03/04/2011 05:24 pm ET Updated May 25, 2011

The Oscars Must Change -- Now

As a member of the Motion Picture 'Academy' (AMPAS) for more than 30 years, ever since the film that I produced, Lady Sings The Blues, was nominated for five Oscars and I was voted in, I feel that I should speak up about the unfortunate situation which this last TV awards show has evoked. The media and public reviews of this Academy show have been uniformly negative, sometimes brutal, which is sad but somewhat warranted. Not to kick a horse when it is down, but it was a rather boring and unimaginative display. My fellow members of the Academy on the Board are smart and savvy people and are aware of this, and I know they will be taking steps to remedy the situation. So, to offer whatever help that I can, this polemic is meant to be positive, to help along their discussions.

I think the choice of those two nice young people as hosts was, in retrospect, a mistake, although Anne Hathaway did display terrific verve and spirit (and some singing talent); Mr. Franco seemed to be sleepwalking through it. The Academy and the network must stop chasing after the young audience, since the young audience seemingly has no interest anymore in the Oscar show. It is busy watching the Golden Globes and the SAG shows, as well as the delightful Spirit Awards broadcast a night before the Academy show.

One thing is obvious: the Oscar show must be moved up drastically, hopefully to be the first show of the season, not the last. I know all the arguments which the marketing people at the studios present, that they need more time to sell their movies before the show. Balderdash. We must get out there first and be best, at the beginning or middle of January, before the erratic and entertaining Golden Globes steals our thunder again. With some intense effort, it can be rescheduled and done.

We must rethink the format and copy what works so well for the others. Put it in a big ballroom, probably where the Governor's Ball is now held, with food at the tables and champagne flowing -- that's Hollywood. Not a stiff, formal and interminable three-plus hours sitting uncomfortably in the theatre. Remember what that clip showed us about the first Academy show in 1929, at the Hollywood Hotel. It was a raucous dinner. Back to that.

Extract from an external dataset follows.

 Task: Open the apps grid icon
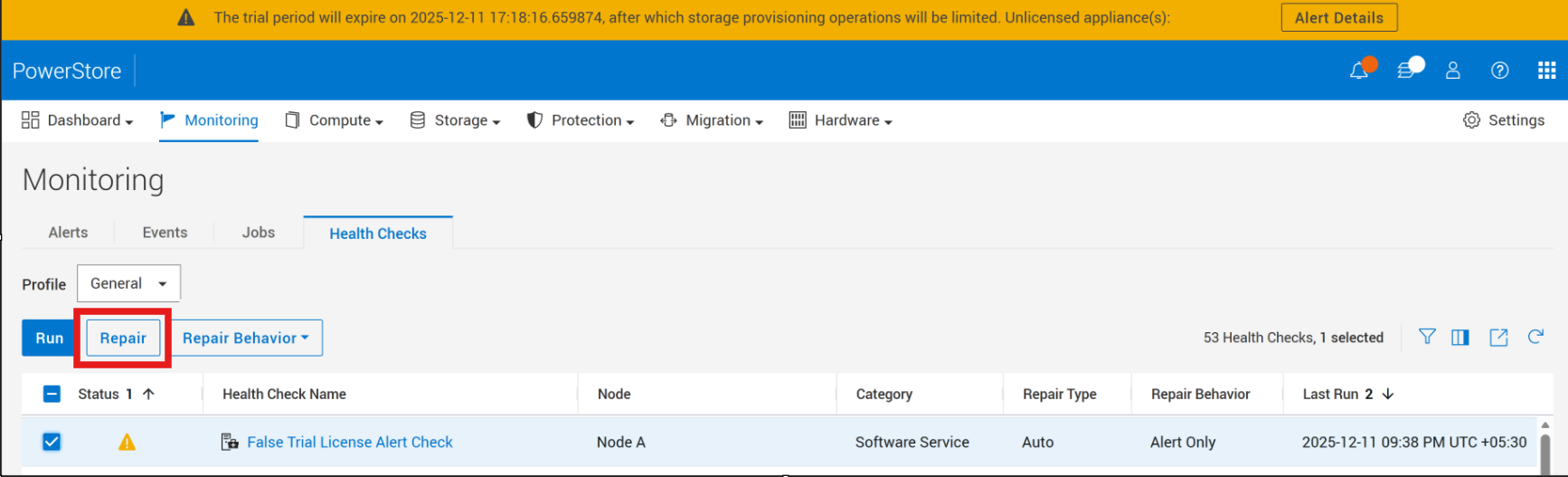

And stars. Lots of stars. Even if we don't have many of the old-time larger-than-life glamorous stars of yore. (I was once Steve McQueen's press agent. That was a star.) Mandy Moore (though a nice young actress) is not a star. Sean Connery, Meryl Streep, Jack Nicholson, Barbra Streisand, yes George Clooney, those are stars. (Anthony Bourdain of the Travel Channel went to Haiti this week, and showed us Sean Penn working tirelessly to help those fabulous people, so yes, Sean Penn is a young star. And I would like to see him get an Honorary Oscar next year for these efforts).

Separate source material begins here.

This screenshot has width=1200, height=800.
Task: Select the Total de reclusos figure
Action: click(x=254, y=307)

I would like the host to be a fresh, dynamic face. Jon Stewart hosted the 78th and 80th Academy Awards and did a splendid job, so let's team him with the irreverent Chelsea Handler, or Jerry Seinfeld, or... someone I can't even conceive of right now. I'm too untalented to produce such a show, but there are fresh, imaginative men and women in our industry whom we must call upon for their ideas and enthusiasm and actions. And cleavage. I want more cleavage. Sex and stars. What do we think we are about, if not that?

One of my writers emailed me on Monday: "The reason the Academy Awards have become irrelevant is because the audience is not part of the process!" Which has set me to thinking about some 'out-of-the-box' ideas. Hollywood makes the movies, invents the stars, markets the story lines, and then gives itself the awards. In an age of jaded commercial marketing, everyone is cynical and thinks all is faux, especially institutions which honor themselves. So we drag two young hosts to slaughter, fake some techno-sets (can you believed that awful checker board concept set?), and we think that's going to interest the young demographic. As my girlfriend said, It feels and looks so manipulative. And the writing? I want Aaron Sorkin to write the next show! Let's ask him. He's probably too busy, but will have some exciting thoughts. The best moments for an old-timer like me were the Bob Hope clip, the Billy Crystal appearance, and the shot of Fred Astaire and Ginger Rogers. (By the way, I really disliked that montage with The King's Speech voiceover running over clips from the ten competing movies. Insulting to them, methinks.)

Somehow we must drag the world audience back into the process, in some manner beyond the simple (but effective) American Idol format. Hey, here's a wild thought. Why not have a worldwide buildup to the actual Awards? Like a final theatre audience which the world audience got to vote on, or be part of. Every major U.S. state and some foreign countries get two tickets and transportation, with a frenzied competition to participate in the months preceding the show. Crazy, yes, knowing there aren't enough seats for members, but we need something to ignite universal excitement again. I know the Academy Board of Directors will take smart, decisive action, and wish them well and God speed.